**What you should do**
Report every line below that has the string "computer" in it.

Data entries
┄┄┄┄┄┄

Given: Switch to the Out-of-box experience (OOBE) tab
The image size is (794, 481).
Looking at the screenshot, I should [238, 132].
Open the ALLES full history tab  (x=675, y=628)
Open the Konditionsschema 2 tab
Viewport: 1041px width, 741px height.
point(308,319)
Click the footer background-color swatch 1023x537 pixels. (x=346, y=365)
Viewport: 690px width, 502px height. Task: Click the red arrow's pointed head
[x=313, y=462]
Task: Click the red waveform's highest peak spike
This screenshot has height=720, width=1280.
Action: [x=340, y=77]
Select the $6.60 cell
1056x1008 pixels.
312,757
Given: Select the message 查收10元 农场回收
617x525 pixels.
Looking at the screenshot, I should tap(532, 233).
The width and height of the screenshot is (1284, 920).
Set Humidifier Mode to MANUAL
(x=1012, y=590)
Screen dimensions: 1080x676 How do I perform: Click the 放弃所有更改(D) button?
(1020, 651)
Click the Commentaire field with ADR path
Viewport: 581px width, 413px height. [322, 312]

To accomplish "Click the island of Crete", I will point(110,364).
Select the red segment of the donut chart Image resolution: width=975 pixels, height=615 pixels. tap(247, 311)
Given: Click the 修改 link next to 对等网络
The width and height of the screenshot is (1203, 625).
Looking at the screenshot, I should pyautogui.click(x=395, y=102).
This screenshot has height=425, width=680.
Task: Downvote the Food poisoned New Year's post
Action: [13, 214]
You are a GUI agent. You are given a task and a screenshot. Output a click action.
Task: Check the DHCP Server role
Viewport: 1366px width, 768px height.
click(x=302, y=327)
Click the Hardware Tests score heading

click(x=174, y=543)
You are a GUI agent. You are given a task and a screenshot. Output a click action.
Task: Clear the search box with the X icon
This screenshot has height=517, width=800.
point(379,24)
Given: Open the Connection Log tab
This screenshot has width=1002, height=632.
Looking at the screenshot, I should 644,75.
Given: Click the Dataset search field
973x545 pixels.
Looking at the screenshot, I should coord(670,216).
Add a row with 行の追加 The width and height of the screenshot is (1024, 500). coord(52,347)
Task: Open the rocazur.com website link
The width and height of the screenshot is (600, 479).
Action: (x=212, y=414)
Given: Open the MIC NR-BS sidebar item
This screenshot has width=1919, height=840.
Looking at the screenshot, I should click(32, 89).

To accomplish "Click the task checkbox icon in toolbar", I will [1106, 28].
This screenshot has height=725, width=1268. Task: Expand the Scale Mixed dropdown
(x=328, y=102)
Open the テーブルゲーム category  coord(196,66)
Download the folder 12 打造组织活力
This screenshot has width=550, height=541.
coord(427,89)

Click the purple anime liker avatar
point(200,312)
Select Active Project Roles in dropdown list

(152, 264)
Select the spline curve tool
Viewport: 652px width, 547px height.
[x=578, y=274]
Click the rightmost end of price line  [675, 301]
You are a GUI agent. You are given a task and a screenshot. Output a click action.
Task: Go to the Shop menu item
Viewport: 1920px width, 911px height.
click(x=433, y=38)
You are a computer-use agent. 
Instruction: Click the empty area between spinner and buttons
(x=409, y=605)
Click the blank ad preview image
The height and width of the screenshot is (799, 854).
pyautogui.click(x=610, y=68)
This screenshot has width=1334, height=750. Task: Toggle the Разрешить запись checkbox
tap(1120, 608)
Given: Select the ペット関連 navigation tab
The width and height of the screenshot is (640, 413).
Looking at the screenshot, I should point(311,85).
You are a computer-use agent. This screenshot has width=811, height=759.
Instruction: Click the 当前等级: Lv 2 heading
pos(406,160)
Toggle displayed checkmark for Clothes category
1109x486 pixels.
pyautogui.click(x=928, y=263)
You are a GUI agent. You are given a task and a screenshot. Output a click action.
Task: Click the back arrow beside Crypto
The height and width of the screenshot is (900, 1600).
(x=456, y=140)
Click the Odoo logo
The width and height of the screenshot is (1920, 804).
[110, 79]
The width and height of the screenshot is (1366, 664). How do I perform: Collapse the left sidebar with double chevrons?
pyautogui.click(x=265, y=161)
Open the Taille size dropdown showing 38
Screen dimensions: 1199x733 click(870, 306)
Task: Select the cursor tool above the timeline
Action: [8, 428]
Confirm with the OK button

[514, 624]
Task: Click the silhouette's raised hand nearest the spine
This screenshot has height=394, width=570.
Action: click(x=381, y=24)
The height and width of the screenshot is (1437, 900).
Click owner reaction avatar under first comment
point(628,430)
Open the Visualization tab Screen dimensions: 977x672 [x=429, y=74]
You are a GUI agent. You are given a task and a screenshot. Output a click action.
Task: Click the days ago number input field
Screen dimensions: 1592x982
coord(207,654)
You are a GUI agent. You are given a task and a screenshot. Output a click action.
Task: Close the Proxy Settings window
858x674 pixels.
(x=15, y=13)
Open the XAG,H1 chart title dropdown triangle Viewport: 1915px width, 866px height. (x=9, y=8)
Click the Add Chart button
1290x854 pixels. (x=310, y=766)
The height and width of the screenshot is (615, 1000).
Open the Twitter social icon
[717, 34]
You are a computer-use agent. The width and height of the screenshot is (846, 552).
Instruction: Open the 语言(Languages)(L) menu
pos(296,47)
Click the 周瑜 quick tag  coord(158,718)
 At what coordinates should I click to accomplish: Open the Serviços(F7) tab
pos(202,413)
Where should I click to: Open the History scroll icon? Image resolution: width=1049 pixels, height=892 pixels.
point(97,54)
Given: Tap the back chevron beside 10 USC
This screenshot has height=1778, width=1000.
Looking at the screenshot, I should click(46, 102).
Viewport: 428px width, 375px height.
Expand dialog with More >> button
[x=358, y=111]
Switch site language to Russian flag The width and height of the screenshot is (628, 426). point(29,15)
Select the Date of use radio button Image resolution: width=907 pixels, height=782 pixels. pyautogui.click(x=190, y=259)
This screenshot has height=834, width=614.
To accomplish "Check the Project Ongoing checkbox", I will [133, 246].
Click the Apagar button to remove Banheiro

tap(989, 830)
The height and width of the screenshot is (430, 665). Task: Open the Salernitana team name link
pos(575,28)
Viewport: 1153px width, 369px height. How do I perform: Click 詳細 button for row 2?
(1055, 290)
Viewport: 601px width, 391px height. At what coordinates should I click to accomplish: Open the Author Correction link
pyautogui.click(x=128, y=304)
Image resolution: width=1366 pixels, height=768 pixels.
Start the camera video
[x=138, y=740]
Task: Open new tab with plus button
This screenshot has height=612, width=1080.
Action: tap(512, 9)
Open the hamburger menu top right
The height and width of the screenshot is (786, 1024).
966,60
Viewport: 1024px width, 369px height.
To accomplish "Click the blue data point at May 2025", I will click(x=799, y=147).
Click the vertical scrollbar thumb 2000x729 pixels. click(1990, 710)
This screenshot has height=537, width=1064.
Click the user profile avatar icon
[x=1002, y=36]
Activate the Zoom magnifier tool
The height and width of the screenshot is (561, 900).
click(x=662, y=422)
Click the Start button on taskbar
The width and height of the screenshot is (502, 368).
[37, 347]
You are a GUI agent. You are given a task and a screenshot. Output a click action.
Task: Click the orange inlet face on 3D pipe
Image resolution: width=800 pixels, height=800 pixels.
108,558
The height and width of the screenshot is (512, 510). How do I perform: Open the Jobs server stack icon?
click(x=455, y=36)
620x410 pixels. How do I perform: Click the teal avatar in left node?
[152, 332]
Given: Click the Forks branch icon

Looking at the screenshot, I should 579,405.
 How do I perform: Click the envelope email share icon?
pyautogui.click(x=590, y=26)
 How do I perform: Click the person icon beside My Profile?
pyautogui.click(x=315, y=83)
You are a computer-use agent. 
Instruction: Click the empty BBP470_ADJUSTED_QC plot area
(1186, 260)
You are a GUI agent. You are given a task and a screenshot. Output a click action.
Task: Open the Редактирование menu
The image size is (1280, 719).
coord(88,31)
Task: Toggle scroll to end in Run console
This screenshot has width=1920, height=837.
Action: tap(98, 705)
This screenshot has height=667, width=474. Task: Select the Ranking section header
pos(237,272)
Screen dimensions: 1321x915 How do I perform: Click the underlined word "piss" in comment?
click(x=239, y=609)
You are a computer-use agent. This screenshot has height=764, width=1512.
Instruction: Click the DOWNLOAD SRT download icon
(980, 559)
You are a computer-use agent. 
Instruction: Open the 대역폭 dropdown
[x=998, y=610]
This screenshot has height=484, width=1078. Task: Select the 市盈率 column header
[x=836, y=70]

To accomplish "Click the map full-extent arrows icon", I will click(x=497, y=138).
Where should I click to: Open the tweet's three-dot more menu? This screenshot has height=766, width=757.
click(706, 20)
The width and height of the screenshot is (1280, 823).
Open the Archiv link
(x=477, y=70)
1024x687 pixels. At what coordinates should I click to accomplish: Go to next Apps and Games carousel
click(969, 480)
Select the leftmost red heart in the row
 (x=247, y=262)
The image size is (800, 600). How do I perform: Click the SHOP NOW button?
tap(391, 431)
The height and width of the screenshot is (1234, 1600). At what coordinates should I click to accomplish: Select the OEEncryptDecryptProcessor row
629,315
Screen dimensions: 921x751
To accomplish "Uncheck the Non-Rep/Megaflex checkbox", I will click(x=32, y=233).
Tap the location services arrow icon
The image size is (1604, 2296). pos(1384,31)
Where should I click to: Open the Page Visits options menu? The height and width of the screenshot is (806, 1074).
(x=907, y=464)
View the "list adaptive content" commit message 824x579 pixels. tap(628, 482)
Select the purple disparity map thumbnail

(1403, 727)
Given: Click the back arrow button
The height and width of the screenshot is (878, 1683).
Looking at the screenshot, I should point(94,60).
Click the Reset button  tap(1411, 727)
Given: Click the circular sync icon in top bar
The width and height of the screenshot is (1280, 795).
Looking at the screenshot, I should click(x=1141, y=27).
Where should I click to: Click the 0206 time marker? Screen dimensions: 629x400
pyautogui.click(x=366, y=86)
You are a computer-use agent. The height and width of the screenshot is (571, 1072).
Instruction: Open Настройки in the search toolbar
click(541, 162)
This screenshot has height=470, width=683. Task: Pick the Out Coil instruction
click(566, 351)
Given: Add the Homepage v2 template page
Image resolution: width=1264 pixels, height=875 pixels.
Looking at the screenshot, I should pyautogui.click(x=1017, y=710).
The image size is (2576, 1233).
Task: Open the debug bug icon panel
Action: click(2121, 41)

┄┄┄┄┄┄

**Output below**
You are a computer-use agent. 
You are a computer-use agent. This screenshot has width=811, height=759.
You are a computer-use agent. The width and height of the screenshot is (846, 552).
You are a computer-use agent. 
You are a computer-use agent. This screenshot has height=764, width=1512.
You are a computer-use agent. 
You are a computer-use agent. The height and width of the screenshot is (571, 1072).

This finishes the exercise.